Germain me señaló la puerta a modo de respuesta. Estaba entrando la chica que me tenía enamorado. Esta vez no iba hacia su mesa al lado de la ventana, sino que venía a la barra. Mi corazón no estaba para más trotes, pero aun así tuvo que recibir un último varapalo. Ella pasó ante mí, tan cerca, que me rozó el brazo con su cabello y le estampó un beso en la mejilla del desdentado Germain.
—Tuviste tu oportunidad y sabes que la respeté —me aclaró cogiéndola de la mano—. Pero cuando salí de aquí fui a hablar con ella. Le dije un par de cosas y ya ves, acabamos juntos.
—Además fue muy divertido —intervino la joven con aire risueño—. Ni te imaginas lo primero que me dice Germain, nada más y nada menos que si era la puta mujer perfecta.
—¿Y acaso no es verdad? —apostilló él guiñándome un ojo.
—Pero mira que eres descarado —dijo ella dándole juguetonamente un golpe en el pecho.

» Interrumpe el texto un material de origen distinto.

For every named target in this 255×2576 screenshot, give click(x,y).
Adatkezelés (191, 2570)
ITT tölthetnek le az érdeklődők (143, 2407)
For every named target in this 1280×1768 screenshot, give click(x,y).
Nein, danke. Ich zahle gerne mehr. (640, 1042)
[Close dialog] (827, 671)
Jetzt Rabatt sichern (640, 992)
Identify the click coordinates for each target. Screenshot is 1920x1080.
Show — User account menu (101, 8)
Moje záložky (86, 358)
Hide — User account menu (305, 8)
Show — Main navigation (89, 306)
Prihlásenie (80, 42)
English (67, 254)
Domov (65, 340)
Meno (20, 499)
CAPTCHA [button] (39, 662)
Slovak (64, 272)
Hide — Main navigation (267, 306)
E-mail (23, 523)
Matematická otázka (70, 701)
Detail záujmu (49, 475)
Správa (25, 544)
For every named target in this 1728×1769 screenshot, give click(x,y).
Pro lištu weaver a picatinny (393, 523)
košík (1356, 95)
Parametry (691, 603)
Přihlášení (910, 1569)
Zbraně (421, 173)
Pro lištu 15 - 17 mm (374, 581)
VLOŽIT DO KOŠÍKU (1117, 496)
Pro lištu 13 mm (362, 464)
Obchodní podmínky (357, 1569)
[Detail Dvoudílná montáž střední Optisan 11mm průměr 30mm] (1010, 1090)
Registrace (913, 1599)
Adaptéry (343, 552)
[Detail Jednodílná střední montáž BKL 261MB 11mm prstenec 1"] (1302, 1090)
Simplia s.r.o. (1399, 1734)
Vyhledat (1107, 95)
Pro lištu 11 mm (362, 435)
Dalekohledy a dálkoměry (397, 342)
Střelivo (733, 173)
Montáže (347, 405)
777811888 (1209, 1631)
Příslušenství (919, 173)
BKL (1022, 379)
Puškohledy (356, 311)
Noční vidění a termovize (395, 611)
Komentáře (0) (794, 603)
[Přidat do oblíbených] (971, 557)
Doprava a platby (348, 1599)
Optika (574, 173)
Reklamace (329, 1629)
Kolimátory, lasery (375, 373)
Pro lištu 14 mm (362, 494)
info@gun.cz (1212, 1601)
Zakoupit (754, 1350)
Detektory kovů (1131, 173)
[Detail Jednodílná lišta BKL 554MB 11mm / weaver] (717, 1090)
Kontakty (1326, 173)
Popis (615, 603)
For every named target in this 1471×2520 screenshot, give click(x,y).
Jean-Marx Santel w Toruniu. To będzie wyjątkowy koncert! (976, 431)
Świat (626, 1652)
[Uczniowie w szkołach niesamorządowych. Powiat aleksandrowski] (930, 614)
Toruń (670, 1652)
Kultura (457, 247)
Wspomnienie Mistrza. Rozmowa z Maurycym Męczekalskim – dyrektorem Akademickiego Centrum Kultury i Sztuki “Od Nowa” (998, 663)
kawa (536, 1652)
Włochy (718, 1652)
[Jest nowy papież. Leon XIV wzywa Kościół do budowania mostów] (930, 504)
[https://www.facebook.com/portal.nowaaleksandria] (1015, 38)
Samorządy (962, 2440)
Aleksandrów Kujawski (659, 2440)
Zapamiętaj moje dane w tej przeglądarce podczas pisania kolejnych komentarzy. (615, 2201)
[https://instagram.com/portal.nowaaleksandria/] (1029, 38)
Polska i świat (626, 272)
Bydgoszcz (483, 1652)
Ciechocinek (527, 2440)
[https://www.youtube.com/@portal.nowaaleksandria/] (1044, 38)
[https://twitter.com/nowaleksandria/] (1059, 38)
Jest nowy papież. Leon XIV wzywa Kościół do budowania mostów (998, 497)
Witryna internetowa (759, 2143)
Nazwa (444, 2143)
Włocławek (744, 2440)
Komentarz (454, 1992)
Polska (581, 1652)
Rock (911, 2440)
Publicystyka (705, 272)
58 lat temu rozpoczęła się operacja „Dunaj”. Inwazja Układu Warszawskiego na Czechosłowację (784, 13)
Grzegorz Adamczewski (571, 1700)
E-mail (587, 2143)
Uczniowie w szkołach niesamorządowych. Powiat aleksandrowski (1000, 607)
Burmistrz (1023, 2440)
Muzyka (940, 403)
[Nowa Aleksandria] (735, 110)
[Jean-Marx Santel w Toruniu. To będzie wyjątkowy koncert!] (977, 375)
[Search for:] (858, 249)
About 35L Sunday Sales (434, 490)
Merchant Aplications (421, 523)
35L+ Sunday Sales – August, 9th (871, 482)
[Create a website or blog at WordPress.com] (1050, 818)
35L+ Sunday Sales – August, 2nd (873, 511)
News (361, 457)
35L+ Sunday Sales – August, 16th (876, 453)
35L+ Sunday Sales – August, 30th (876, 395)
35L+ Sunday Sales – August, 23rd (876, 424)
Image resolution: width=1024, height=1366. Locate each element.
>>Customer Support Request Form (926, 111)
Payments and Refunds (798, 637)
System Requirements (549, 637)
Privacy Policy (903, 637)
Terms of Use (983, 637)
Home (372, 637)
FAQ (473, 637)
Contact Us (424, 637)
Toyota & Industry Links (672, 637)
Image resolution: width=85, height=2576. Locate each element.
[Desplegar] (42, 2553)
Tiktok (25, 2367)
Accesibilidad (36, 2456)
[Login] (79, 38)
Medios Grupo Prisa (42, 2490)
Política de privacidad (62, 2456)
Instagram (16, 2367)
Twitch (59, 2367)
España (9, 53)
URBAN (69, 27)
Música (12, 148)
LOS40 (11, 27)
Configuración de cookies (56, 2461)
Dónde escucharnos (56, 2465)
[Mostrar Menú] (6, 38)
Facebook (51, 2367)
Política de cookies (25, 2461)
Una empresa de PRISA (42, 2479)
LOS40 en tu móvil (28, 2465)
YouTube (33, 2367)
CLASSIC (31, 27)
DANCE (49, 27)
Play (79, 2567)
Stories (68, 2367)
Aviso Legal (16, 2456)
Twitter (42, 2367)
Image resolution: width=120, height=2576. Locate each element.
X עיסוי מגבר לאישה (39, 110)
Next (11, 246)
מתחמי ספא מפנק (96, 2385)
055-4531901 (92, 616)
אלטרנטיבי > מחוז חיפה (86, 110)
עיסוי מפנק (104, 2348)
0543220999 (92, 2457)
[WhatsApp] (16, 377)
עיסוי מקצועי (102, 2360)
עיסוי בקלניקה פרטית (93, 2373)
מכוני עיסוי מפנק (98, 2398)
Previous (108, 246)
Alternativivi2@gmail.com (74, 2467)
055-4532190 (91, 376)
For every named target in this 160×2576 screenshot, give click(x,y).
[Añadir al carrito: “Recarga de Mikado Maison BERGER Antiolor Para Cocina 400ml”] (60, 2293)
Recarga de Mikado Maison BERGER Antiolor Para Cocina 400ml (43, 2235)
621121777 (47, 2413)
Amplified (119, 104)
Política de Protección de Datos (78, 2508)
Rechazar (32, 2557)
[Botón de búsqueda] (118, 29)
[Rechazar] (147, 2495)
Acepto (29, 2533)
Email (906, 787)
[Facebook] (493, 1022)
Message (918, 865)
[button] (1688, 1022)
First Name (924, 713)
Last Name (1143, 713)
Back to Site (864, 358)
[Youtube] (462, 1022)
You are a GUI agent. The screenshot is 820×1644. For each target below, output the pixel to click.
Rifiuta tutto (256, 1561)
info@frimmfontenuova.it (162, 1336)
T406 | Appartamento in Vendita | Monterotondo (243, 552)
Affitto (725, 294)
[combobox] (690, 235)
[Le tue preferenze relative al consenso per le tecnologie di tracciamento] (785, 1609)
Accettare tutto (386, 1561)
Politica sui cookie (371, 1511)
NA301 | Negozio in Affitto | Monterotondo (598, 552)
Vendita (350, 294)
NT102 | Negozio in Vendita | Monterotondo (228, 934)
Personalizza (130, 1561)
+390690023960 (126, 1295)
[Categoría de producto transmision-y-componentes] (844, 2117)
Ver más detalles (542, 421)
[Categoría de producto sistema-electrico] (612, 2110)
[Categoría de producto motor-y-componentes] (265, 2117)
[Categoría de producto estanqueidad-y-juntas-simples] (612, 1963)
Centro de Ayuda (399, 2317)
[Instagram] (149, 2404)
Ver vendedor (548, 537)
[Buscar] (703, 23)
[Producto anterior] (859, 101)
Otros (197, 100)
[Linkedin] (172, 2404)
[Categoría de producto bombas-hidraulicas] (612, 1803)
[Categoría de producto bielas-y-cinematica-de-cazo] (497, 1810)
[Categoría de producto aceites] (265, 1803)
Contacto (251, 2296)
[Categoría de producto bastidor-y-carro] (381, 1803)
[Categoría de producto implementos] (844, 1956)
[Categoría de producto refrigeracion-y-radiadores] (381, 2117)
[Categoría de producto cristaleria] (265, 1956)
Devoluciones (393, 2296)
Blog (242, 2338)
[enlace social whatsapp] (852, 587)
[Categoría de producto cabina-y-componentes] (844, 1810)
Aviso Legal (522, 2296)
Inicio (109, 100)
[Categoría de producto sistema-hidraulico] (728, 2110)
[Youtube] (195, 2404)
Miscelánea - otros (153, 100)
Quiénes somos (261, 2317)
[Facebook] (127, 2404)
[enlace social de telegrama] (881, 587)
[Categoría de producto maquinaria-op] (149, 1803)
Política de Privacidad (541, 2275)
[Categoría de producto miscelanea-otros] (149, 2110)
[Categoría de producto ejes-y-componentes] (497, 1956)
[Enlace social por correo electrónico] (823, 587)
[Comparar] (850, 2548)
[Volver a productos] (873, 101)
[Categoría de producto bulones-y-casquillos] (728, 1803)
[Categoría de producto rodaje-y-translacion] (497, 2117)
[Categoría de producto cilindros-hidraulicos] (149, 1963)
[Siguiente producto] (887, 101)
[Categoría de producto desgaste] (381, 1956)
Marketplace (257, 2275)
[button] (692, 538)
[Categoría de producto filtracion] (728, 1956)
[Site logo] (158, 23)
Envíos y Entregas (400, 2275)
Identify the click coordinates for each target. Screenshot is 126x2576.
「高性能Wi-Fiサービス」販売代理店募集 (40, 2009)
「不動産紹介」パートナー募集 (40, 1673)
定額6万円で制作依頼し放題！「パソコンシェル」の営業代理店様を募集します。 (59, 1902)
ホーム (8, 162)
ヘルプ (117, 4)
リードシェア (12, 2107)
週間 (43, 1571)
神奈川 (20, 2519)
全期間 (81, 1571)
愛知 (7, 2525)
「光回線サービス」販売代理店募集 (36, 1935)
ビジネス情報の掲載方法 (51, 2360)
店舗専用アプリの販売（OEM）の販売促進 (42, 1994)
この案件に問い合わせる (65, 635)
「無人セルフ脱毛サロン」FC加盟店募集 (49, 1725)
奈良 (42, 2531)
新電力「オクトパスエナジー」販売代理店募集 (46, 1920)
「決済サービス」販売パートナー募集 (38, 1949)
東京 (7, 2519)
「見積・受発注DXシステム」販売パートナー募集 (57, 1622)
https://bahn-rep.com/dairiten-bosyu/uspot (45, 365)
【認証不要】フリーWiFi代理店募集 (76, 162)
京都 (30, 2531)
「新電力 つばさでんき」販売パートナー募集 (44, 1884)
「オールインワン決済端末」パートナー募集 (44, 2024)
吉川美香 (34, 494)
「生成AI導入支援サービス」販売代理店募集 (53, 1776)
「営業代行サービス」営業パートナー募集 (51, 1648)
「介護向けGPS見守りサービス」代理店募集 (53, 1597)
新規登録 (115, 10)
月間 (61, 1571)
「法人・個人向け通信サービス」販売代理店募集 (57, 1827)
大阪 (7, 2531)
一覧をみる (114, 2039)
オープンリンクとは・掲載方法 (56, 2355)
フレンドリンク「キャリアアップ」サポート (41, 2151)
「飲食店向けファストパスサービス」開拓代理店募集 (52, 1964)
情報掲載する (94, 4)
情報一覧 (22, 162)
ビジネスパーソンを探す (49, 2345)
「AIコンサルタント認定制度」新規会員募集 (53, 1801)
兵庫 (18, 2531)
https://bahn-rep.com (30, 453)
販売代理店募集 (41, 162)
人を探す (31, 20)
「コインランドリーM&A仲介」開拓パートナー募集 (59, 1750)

Mi cara era un poema, y de los malos.
—Ha sido un placer conocerte —añadió el escritor—. Te deseo lo mejor, y estoy seguro de que la próxima vez que nos veamos ya te habrás convertido en un auténtico marinero.
Se puso la chaqueta sobre sus delgados hombros y se fue con la chica, la mujer más guapa de todo Niza. Esto me acabó impactando mucho más que el cadáver de Jean Louis. Tras los dos vasos de ron que me sirvió el camarero, más otros cuatro que cayeron por mi cuenta, me juré a mí mismo que jamás iba a volver a perder una oportunidad. En adelante dejaría atrás cualquier miedo y me lanzaría por todas. Pero para que ese juramento tuviera validez necesitaba su sello.
Subí a bordo del Pistis Sofía y lo primero que hice tras saludar al capitán y a John, que lucía otra muesca más en su estrella y un ojo morado tan brillante como su sonrisa, fue pedirle a Jake que me hiciera un tatuaje. Estirado en su camastro, me pidió que lo dejase para otro día, que agotado como se encontraba no se veía capaz de hacer un buen trabajo. Pero a mí eso me daba lo mismo, lo necesitaba ya. Sabía qué tatuaje quería y dónde lo quería. Como ocurría con sus talismanes, donde el lugar era tan importante como el dibujo, el mío iría en el brazo, allí donde me llevé el golpe del bólido que, por dos segundos, casi me cuesta la vida. Jake, ante mi insistencia, acabó por incorporarse. Resoplando, sacó aguja y tinta, y me tatuó. Esta vez casi ni me dolió pues conocido el dolor emocional, el dolor físico ya no me pareció ni la mitad de fuerte. Otro dibujo nació en mi piel: una calavera, mi memento mori.